[How to complete this task]
The result should be the listing below, restated exactly, with its pictures left out.

[Records for the exercise]
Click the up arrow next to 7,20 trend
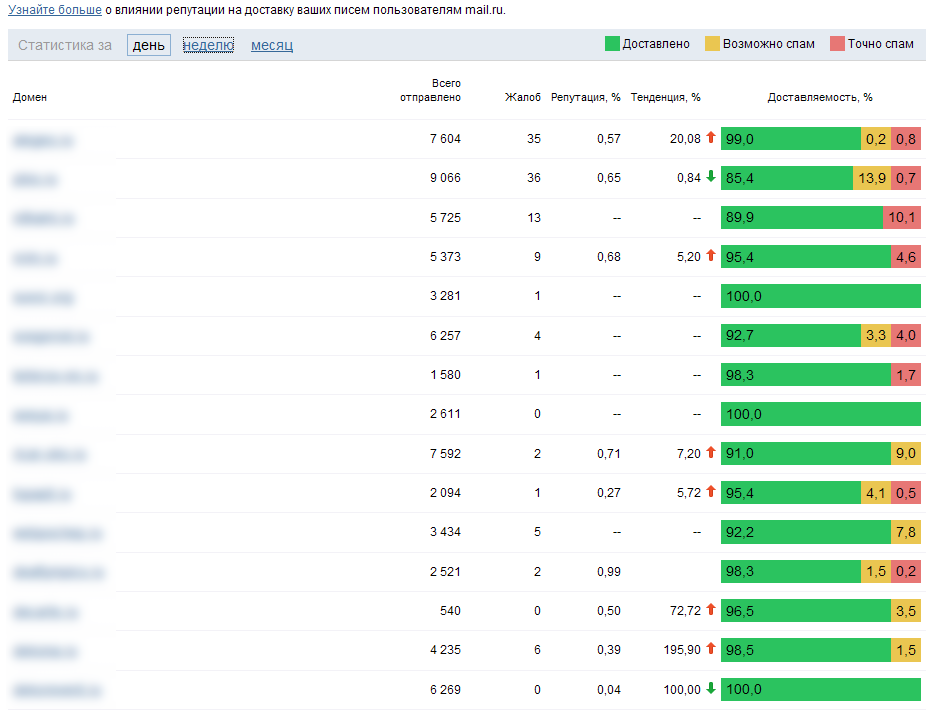This screenshot has height=720, width=936. pyautogui.click(x=711, y=453)
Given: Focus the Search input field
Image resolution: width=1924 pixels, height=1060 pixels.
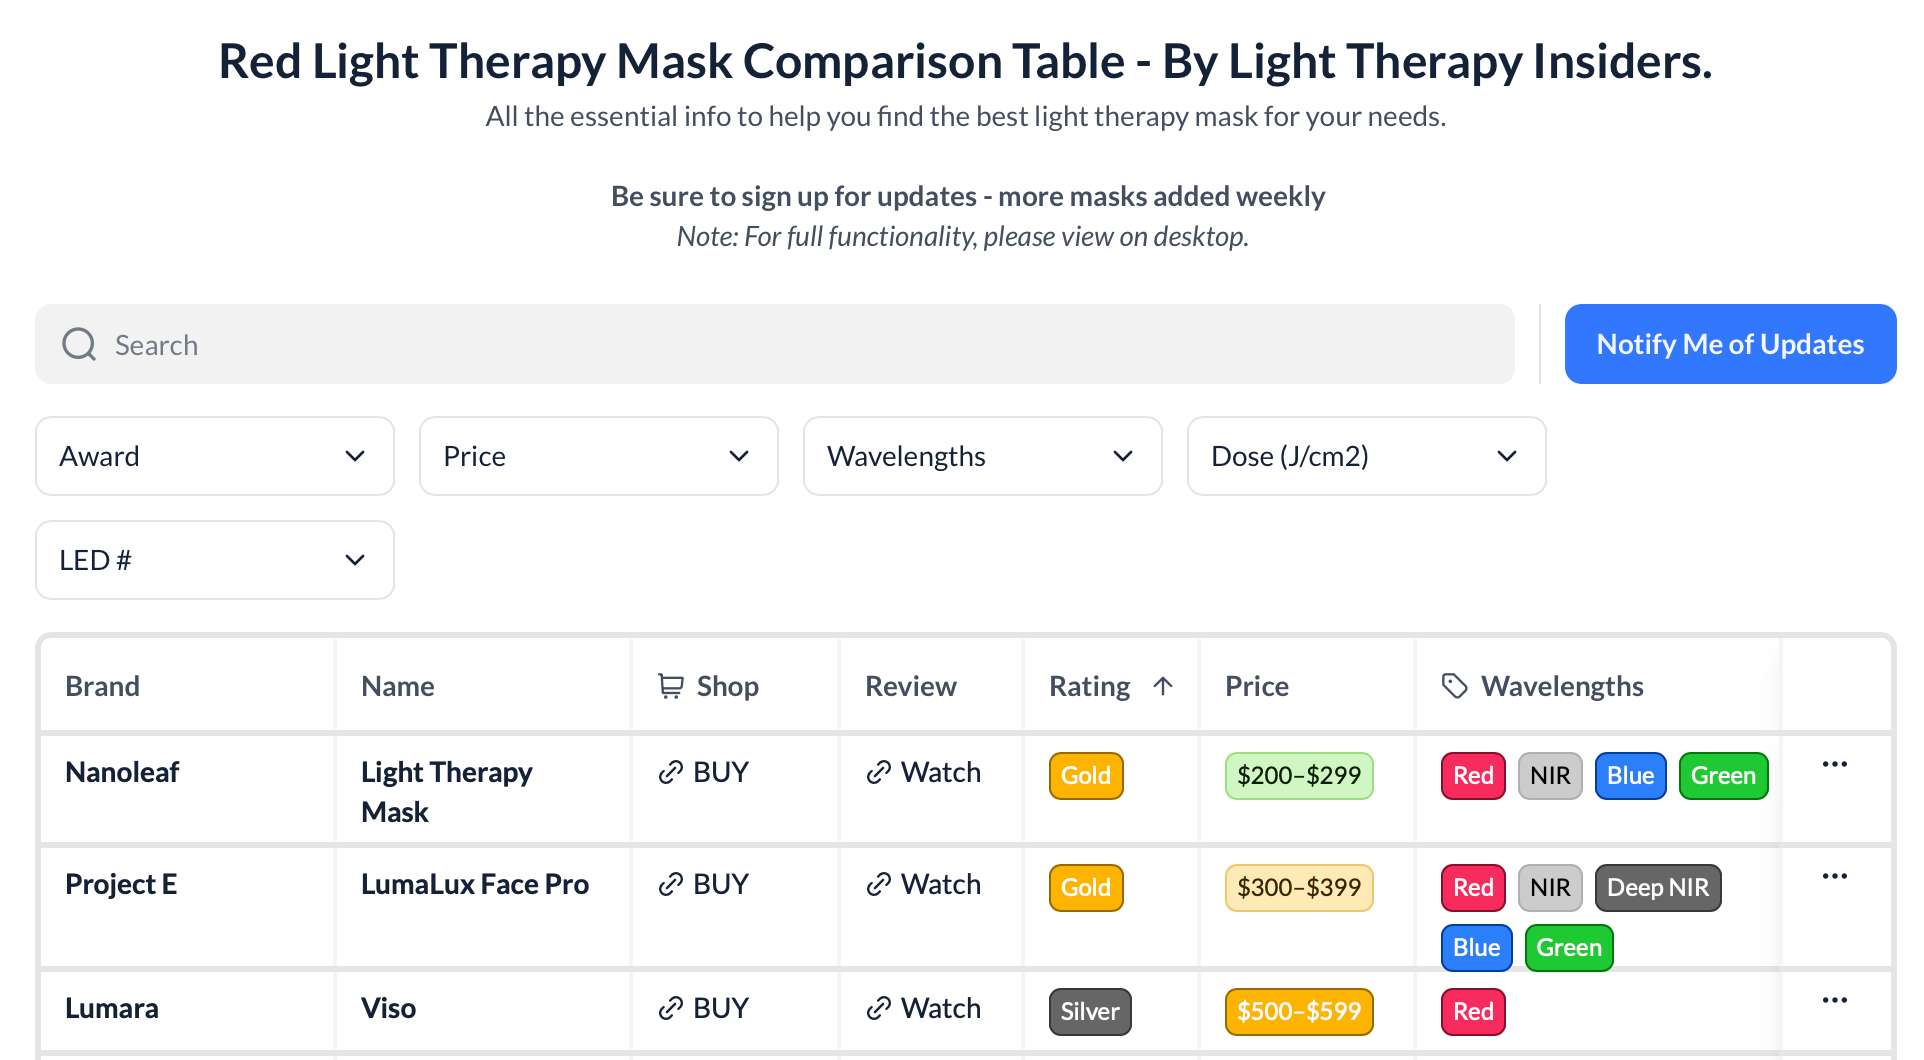Looking at the screenshot, I should [775, 344].
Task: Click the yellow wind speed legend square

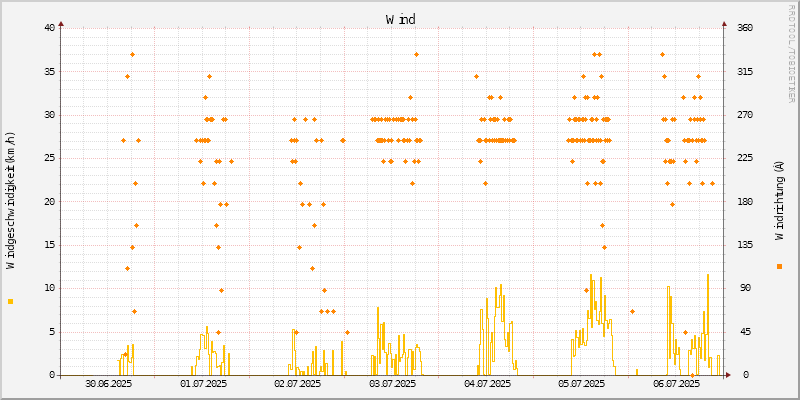Action: point(11,301)
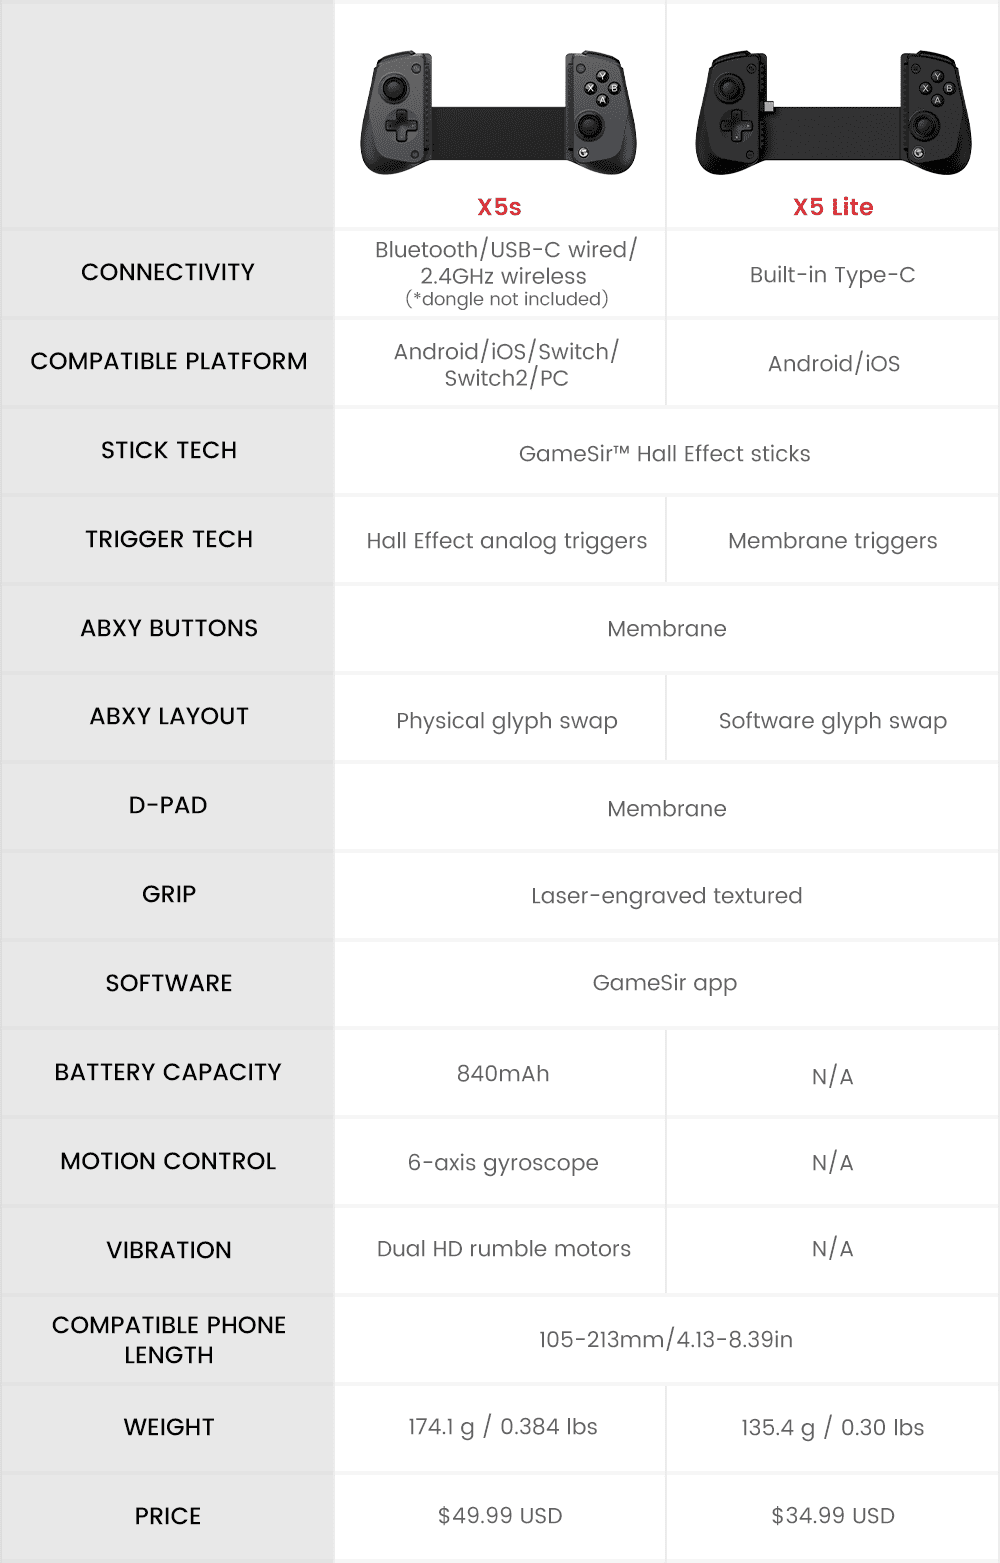Click the X5 Lite controller product image
1000x1563 pixels.
click(833, 112)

[Problem solution]
Click the up arrow next to 7,20 trend
This screenshot has height=720, width=936. pyautogui.click(x=711, y=453)
Given: Focus the Search input field
Image resolution: width=1924 pixels, height=1060 pixels.
Looking at the screenshot, I should [775, 344].
Task: Click the yellow wind speed legend square

Action: point(11,301)
Click the X5 Lite controller product image
1000x1563 pixels.
click(833, 112)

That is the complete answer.